= 作業の指示 =
抜粋のうち、「あの頃の私には、それしかなか」から始まり「今はただ哀しいような気持ちしかない。悔いは、ない。」までの箇所を、一字一句変えずに出力すること。

= 抜粋 =
お借りしていた奥様の日記をお返しにあがる。それと一緒に、この十一年かかってようやく最終原稿にまで仕上げたものをお渡しにあがる。

十一年。長いのか短いのか。
私には今よく分からない。

あの頃の私には、それしかなかった。版芸を半ばやめさせられるような形でやめて、すがるものが何もなかった。自分自身にも何もなかった。あったのは、ただ、被害に遭って壊れた自分だけだった。
あの頃何故あんな力が出たのか知らない。でも私は、あの状況の中で、対談集を形にし始めたのだった。
何もなかったから、他に何もなかったから、私はすがったのかもしれない。必死になって死に物狂いでそれを形にしなければと。それしか、自分の存在意義は残されていない、と。

本当は。
自分が最後まで形にして世に送り出したかった。
でも今もうそれは遅い。清宮先生の書籍がそう遠くない将来形になって世に出ることになっている。
それを知ったとき、少しショックだった。自分がそうできないことは半ば承知していたけれども、それでも、とどこか思っていたのだろう。でも。
今はただ哀しいような気持ちしかない。悔いは、ない。
これでよかった、仕方なかった、と思う。私はこうするしか、生き延びる術がなかったのだから。生きていてなんぼだ。生きていなければ何もできない。
あの頃の私だったら。泣き喚いたことだろう。自殺行為もしていたかもしれない。
でも今は違う。
生きていることに感謝する。生きているのだから私はまた何かやるのだろうと思う。
これはこれ、それはそれ。それぞれおのずと行き着く場所があるようになっているんだ。

昨日はいい時間をすごした。とてもいい時間だった。二人の友人と会い、それぞれにそれぞれ話をした。あっという間の時間だった。そういう時間を与えてくれた友人の存在に、感謝する。

今私にできることは何だろう。
最近私はそれをよく自問する。
自問しながら、今は、「あの場所から」の写真と、対談集の仕上げと、を、並行して為している。
同時に、学びたいものもでてきた。

隣を見れば、いつでも今娘がいる。娘は生きることを当たり前に為している。その姿は眩い。眩く、そして、美しい。

私のこの十一年近くを振り返り、思い出せることの少なさに愕然としたりもする。こんなにも記憶は欠落するものなのか、と、呆然としたりもする。
でも、工藤先生が言っていたっけ、忘れるということは人間に与えられた恩恵だと。かつてそれを言われたときは、反発した。何故そんなことを言うんだと先生を半ば責めた。赦せなかったのだ、忘れるという行為を。赦しがたかったのだ、そんな行為がありえるということが。

= 入力データ =
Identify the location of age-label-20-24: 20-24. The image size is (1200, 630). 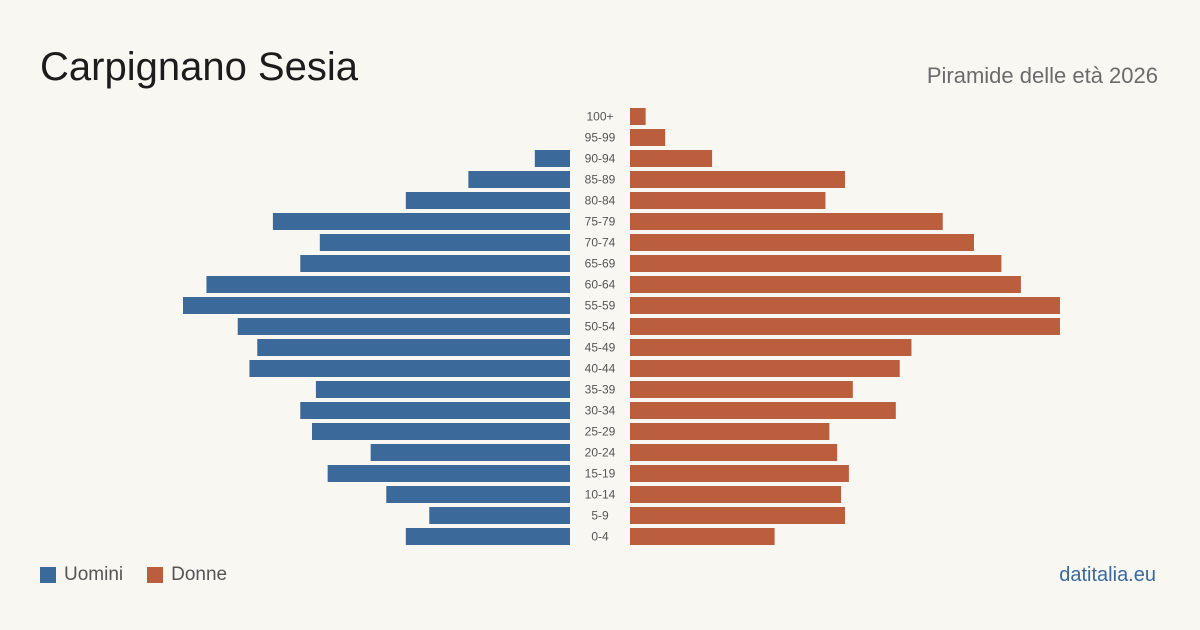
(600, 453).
* * *
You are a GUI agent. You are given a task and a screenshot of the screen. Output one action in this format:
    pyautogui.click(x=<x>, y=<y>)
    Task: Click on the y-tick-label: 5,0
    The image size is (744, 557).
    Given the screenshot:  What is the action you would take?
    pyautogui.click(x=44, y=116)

= 出力 =
あの頃の私には、それしかなかった。版芸を半ばやめさせられるような形でやめて、すがるものが何もなかった。自分自身にも何もなかった。あったのは、ただ、被害に遭って壊れた自分だけだった。
あの頃何故あんな力が出たのか知らない。でも私は、あの状況の中で、対談集を形にし始めたのだった。
何もなかったから、他に何もなかったから、私はすがったのかもしれない。必死になって死に物狂いでそれを形にしなければと。それしか、自分の存在意義は残されていない、と。

本当は。
自分が最後まで形にして世に送り出したかった。
でも今もうそれは遅い。清宮先生の書籍がそう遠くない将来形になって世に出ることになっている。
それを知ったとき、少しショックだった。自分がそうできないことは半ば承知していたけれども、それでも、とどこか思っていたのだろう。でも。
今はただ哀しいような気持ちしかない。悔いは、ない。